On the other hand, should Johnson get more than 60 percent of the delegate vote, Herbert would NOT be eliminated, but move to the primary because he got the 28,000 GOP voter signatures as SB54 allows.
A new UtahPolicy poll of 605 current state GOP delegates shows Johnson’s gamble could be a wise one – and Herbert’s move also having merit.
Pollster Dan Jones & Associates found that so far the 4,000 GOP delegates have a good opinion of Herbert:
— 76 percent of delegates said they have a favorable opinion of Herbert; 23 percent have an unfavorable opinion of the governor.
That’s good news for the governor.
However, Jones also finds that 62 percent of delegates oppose the dual-route SB54.
And 44 percent of delegates said they would be LESS likely to vote for a candidate in the convention if that candidate were taking the petition-gathering route to the GOP primary – and thus making the delegates’ vote moot, for the delegates could not eliminate nor advance that candidate to the primary.
Half of the delegates said they would actually support their party leaders if those leaders decided to deny a petition-gathering candidate the right to run as a Republican in 2016.
So you see the public relations risk to Herbert.
By gathering 28,000 GOP voter signatures, Herbert ensures himself a spot on the June GOP primary election, which is closed and so only registered Republicans can vote.
But if Herbert – because he’s angering GOP delegates by taking the petition route – doesn’t do well in the convention – most especially if Johnson could somehow get more votes than Herbert or get 60 percent of the delegate votes, then Johnson would have bragging rights in the GOP governor’s primary campaign.
Johnson could claim that most delegates – the core of the state party — want him.
Better for Johnson, if he got more than 60 percent of the delegate vote, Johnson could claim that primary voters OWE him the primary win because under the old Republican Party rules Herbert should have been out of the race in the State Republican Convention.
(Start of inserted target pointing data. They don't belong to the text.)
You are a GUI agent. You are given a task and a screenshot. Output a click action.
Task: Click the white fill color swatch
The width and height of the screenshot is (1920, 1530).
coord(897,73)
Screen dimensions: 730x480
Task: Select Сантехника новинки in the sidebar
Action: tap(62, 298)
At his KUED press conference, Herbert said that he’s “cautiously optimistic” that he can win his party’s nomination in the convention – no doubt in large part because he did so four years ago.
And Utah’s economy, job creation, and general well -being is even better today than back then.
Still, if somehow Herbert stumbles in the April GOP convention, then Johnson can have a real wedge issue – Herbert’s “disloyalty” to party delegates and/or the party itself – as both men move to the intense, six-week GOP primary race to sit in the governor’s chair the next four years.